Tuesday, February 16, 2010

Today -100: February 16, 1910: Cocaine goes wrong


NY State Senator Timothy D. Sullivan, the corrupt Tammany politician, had a problem with cocaine. Evidently it was used during a minor operation – as an anaesthetic? – went to his heart and nearly killed him. “About once out of 7,000 times,” he said, “cocaine goes wrong.” They all say that.

Monday, February 15, 2010

A major shootout


Another quote from Cheney’s “This Week” interview: “I can remember a meeting in the Roosevelt Room in the West Wing of the White House where we had a major shootout over how this was going to be handled between the Justice Department, that advocated that approach, and many of the rest of us, who wanted to treat it as an intelligence matter, as an act of war with military commissions.”
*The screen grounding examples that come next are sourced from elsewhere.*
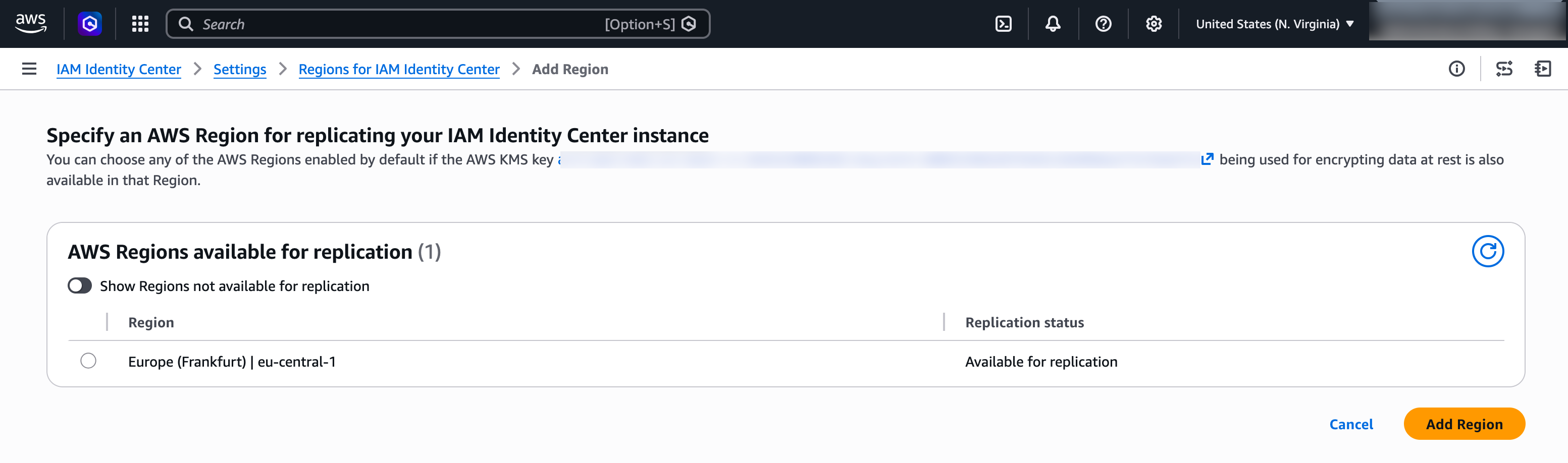Viewport: 1568px width, 463px height.
Task: Open the hamburger navigation menu
Action: click(x=29, y=69)
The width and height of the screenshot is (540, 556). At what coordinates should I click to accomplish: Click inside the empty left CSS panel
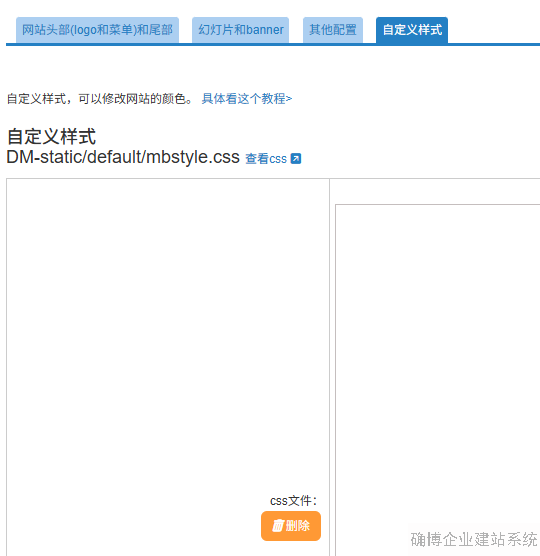point(168,319)
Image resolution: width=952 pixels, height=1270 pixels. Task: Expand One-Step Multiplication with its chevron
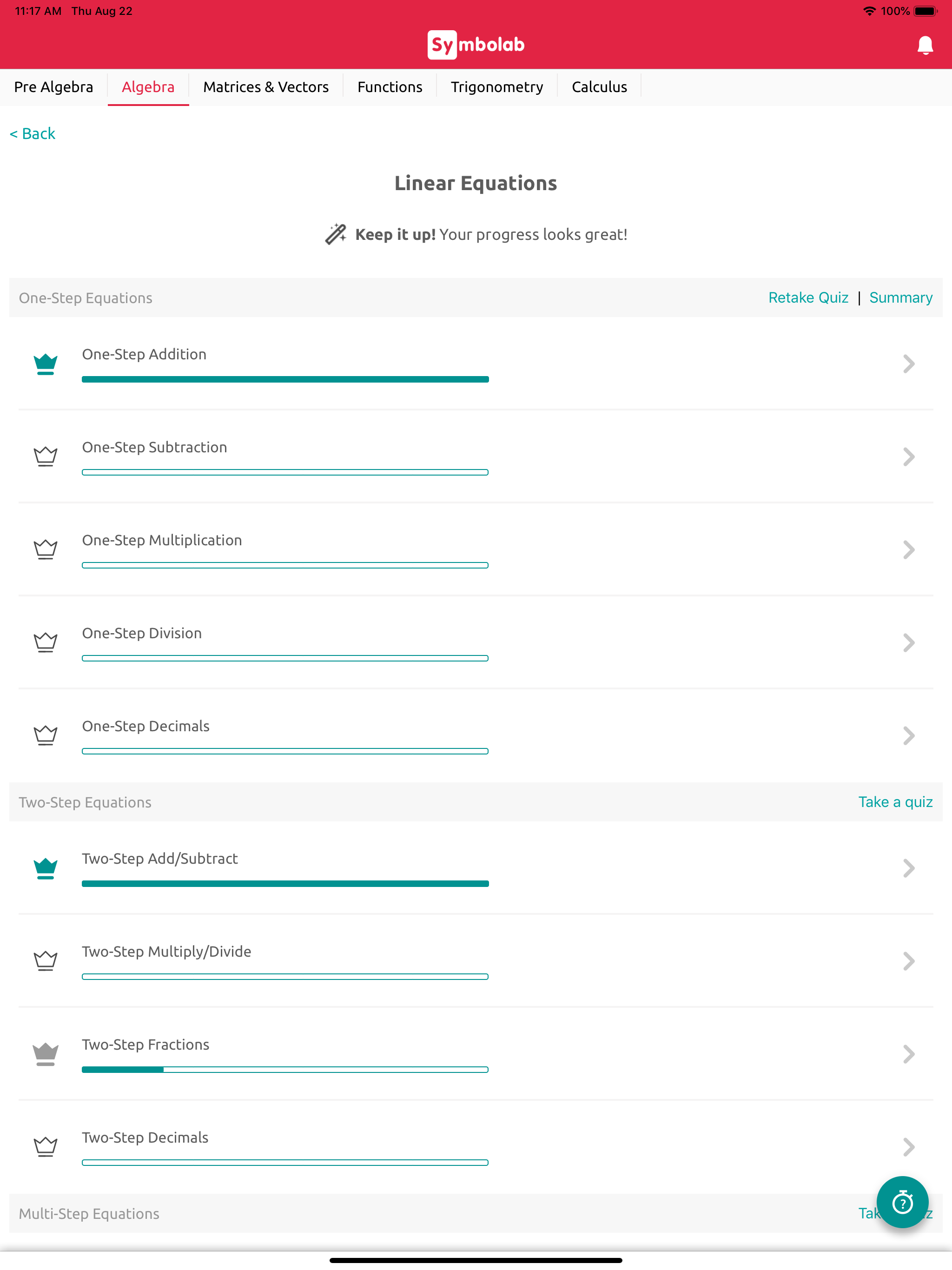pos(908,549)
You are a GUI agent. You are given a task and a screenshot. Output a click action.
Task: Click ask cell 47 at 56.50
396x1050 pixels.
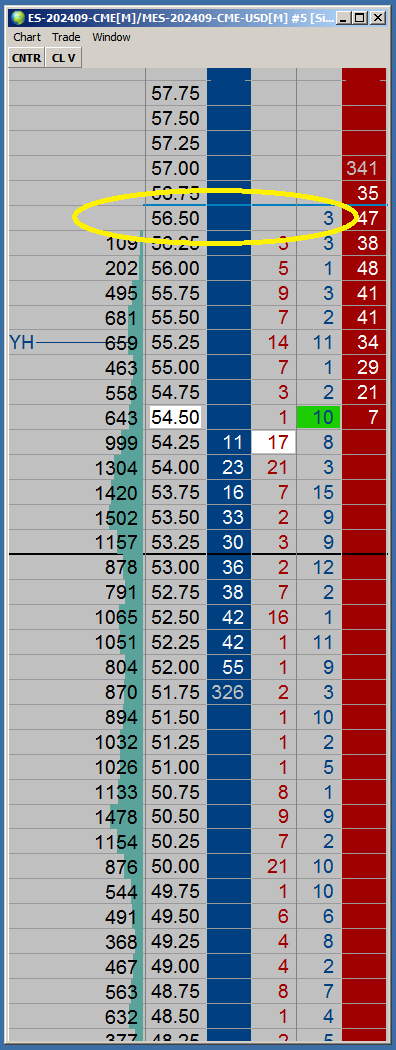pyautogui.click(x=366, y=218)
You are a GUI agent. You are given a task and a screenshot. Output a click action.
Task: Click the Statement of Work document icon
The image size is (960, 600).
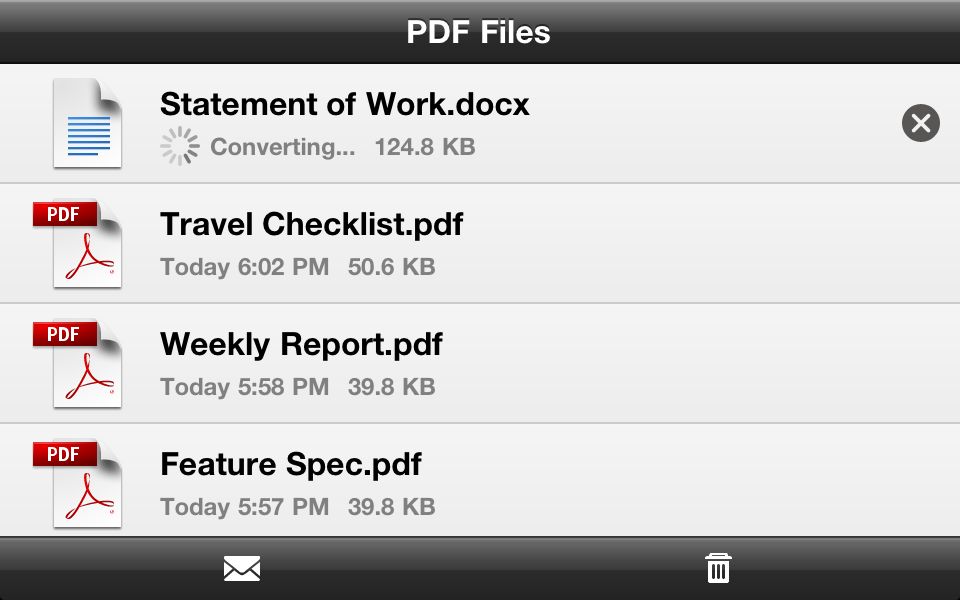click(87, 123)
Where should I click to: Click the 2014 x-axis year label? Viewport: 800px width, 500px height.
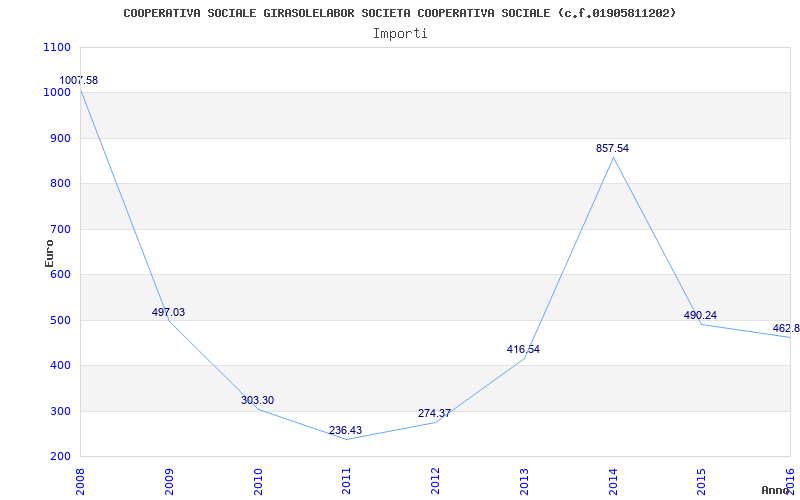(x=613, y=481)
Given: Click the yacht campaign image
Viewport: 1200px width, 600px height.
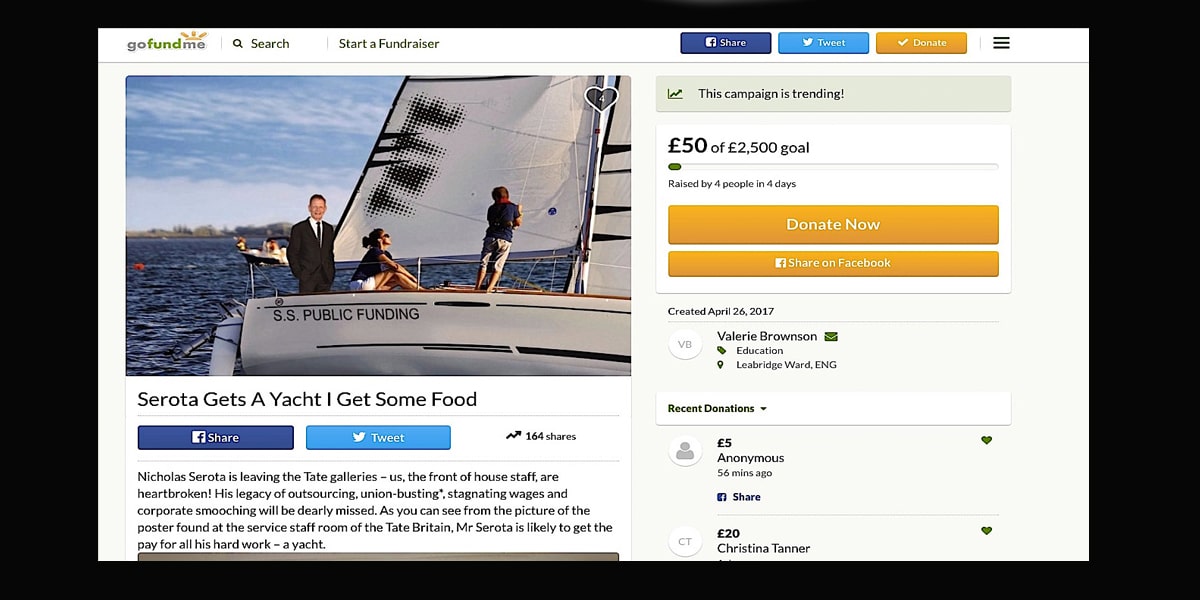Looking at the screenshot, I should pos(378,225).
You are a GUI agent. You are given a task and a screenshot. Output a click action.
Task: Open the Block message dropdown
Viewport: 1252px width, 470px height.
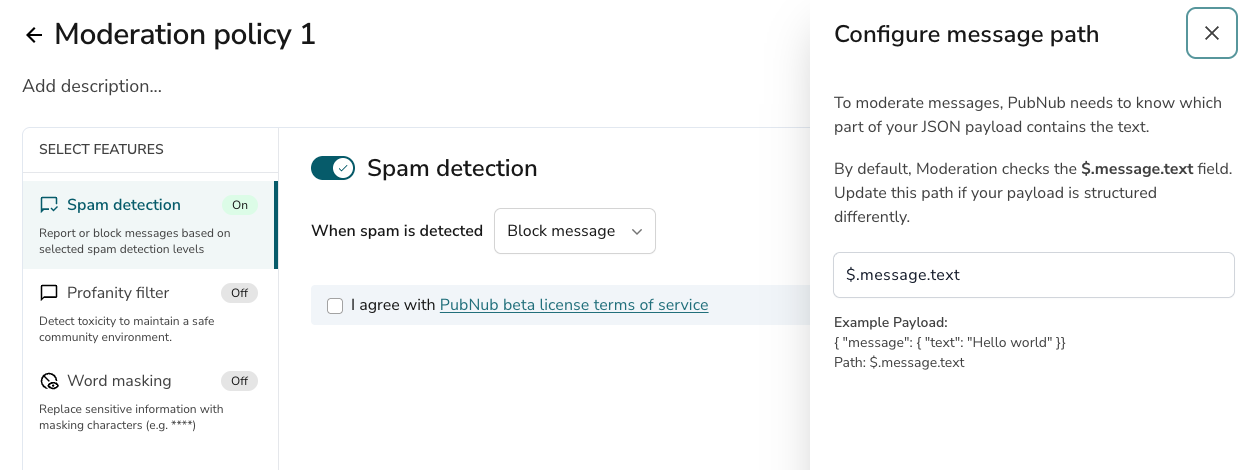575,231
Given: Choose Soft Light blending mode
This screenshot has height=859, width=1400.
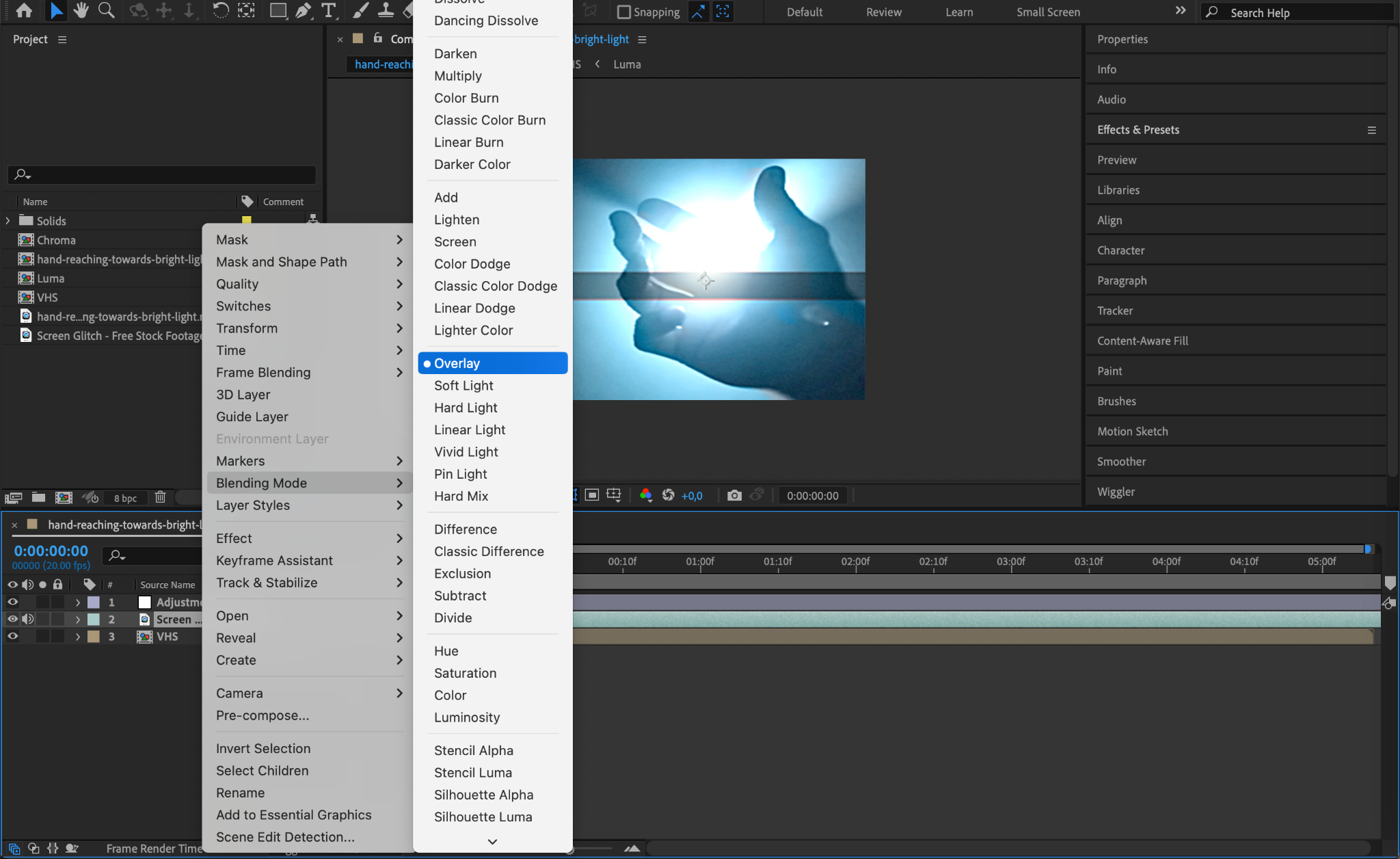Looking at the screenshot, I should 463,386.
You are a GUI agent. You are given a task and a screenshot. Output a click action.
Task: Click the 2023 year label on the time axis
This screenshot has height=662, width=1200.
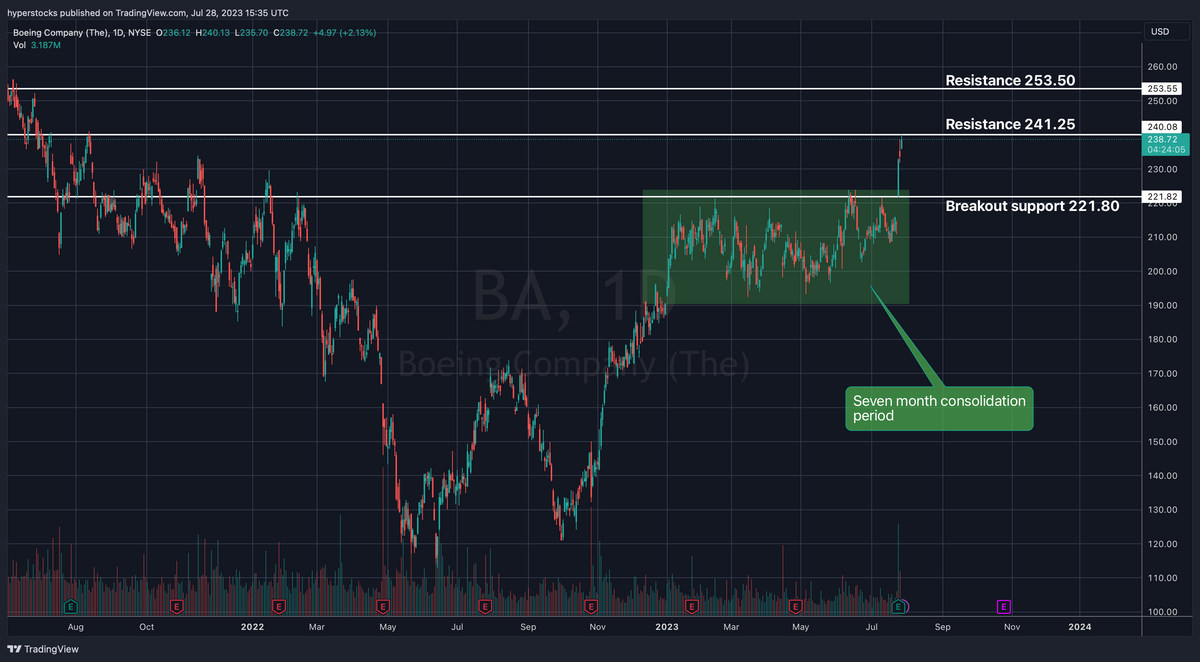tap(666, 627)
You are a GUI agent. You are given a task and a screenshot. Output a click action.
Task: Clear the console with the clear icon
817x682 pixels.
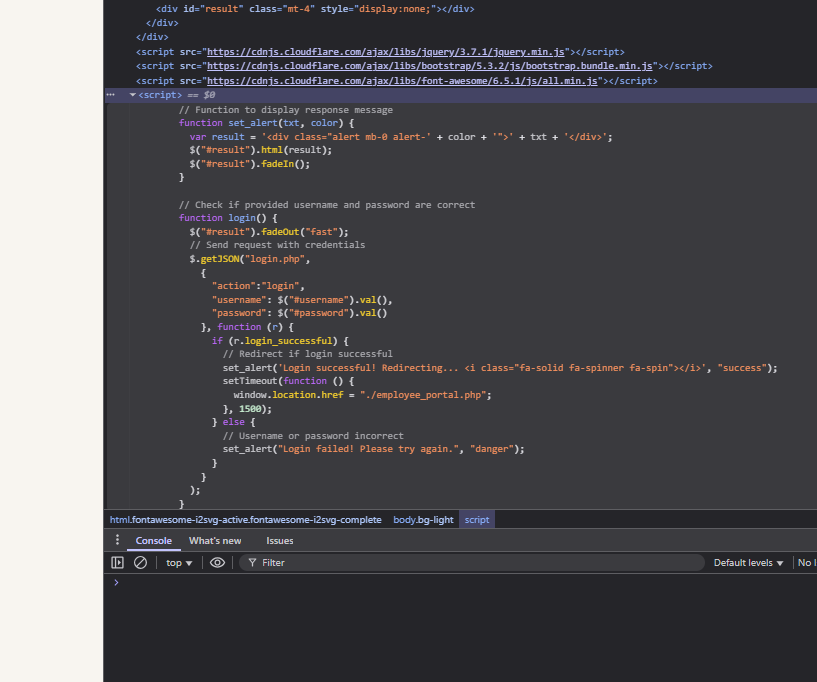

Maybe a guy who once shot his friend in the face should pick another metaphor than “major shootout.”



A capital crime in Afghanistan: digging.

Headline of the Day


The Independent: “Bishops Meet Pope over Child Abuse Scandals.” Is that like “bishops meet pope over coffee”?

Today -100: February 15, 1910: Of trains and planes and war balloons


Taft tells that delegation of airplane boosters that strict economy means he won’t be endorsing their project for war balloons and military planes this congressional session, but might do so next session.

Not much going on today, although there were I think 3 different stories about train accidents, including a head-on collision between two trains in Georgia which killed eight people and an incident in which a train bumped Andrew Carnegie’s carriage, causing no injuries but upsetting his lunch party (headline: Carnegie Shaken Up) – guess which story, both on the front page, is longer.

Sunday, February 14, 2010

A big supporter of waterboarding


Dick Cheney went on “This Week” this morning, because nothing starts off Valentine’s Day right like Dick Cheney, and said about what you’d expect Dick Cheney to say.

If the Obamaites are going to take credit for Iraq, “it ought to go with a healthy dose of ‘Thank you, George Bush’ up front and a recognition that some of their early recommendations, with respect to prosecuting that war, were just dead wrong.” Is there such a thing as a healthy dose of Thank you, George Bush?

The Underpants Bomber should be tortured – “the professionals need to make that judgment ... how they can best achieve his cooperation” – and says the Obamaites “didn’t know what to do with the guy.”

“I was a big supporter of waterboarding.”

Thinks we should be threatening Iran with war.

Thinks it’s time to reconsider gays in the military. Then send the gays to invade Iran.